WORK INSTRUCTIONS: For the data below, give the number of lines that include the word "computer" and nothing else.

LISTED RECORDS:
- Opening Delimiter -
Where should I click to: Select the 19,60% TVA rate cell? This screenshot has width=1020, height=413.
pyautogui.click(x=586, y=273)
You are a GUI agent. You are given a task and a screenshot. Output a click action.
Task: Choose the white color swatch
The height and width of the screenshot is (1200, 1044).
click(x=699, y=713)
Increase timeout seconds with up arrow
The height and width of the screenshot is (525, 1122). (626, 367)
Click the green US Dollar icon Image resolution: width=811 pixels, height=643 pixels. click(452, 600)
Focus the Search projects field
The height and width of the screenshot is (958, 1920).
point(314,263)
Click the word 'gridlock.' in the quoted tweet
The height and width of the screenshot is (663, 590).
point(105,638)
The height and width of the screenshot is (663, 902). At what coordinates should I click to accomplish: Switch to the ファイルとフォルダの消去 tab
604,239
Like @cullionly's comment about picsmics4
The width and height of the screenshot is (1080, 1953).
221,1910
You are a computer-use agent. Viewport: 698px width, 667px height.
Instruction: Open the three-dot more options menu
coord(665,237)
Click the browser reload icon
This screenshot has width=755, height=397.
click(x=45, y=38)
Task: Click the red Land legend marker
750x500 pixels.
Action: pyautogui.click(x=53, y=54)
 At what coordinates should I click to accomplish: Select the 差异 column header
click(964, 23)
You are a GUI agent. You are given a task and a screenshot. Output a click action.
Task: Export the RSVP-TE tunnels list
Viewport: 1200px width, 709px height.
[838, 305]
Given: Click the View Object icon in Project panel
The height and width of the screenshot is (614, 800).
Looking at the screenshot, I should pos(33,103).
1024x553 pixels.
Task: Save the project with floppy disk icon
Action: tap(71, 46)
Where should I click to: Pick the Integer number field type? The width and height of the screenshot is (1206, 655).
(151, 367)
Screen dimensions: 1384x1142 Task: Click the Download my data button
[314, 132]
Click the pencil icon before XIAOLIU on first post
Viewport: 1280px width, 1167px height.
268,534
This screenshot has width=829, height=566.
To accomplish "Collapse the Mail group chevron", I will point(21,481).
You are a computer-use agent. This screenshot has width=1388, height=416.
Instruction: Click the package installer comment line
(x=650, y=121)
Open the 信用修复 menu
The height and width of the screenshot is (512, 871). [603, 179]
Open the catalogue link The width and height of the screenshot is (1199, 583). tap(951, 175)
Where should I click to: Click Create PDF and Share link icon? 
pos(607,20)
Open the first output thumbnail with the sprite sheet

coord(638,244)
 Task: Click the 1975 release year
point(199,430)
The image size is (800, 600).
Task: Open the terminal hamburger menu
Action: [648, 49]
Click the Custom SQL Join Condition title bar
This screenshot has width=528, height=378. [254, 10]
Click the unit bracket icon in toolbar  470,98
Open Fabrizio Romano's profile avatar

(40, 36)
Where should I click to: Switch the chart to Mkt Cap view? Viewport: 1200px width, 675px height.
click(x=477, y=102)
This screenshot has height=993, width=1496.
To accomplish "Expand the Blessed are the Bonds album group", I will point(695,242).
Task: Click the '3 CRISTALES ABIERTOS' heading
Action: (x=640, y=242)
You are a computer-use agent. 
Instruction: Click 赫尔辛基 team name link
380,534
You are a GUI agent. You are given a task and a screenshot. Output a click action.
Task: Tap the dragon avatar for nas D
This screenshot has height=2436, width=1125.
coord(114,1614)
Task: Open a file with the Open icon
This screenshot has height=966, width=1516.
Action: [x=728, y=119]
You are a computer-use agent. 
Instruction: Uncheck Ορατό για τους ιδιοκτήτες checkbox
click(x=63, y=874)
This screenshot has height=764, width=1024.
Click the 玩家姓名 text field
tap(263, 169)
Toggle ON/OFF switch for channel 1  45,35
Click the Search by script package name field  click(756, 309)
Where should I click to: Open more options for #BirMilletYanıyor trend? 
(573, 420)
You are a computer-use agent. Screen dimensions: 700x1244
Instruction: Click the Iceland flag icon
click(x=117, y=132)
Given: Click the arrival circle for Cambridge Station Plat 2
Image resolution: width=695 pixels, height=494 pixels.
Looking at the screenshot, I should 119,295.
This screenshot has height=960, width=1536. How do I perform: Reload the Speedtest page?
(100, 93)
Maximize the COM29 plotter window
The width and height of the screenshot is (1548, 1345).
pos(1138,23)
- Closing Delimiter -
ANSWER BOX: 5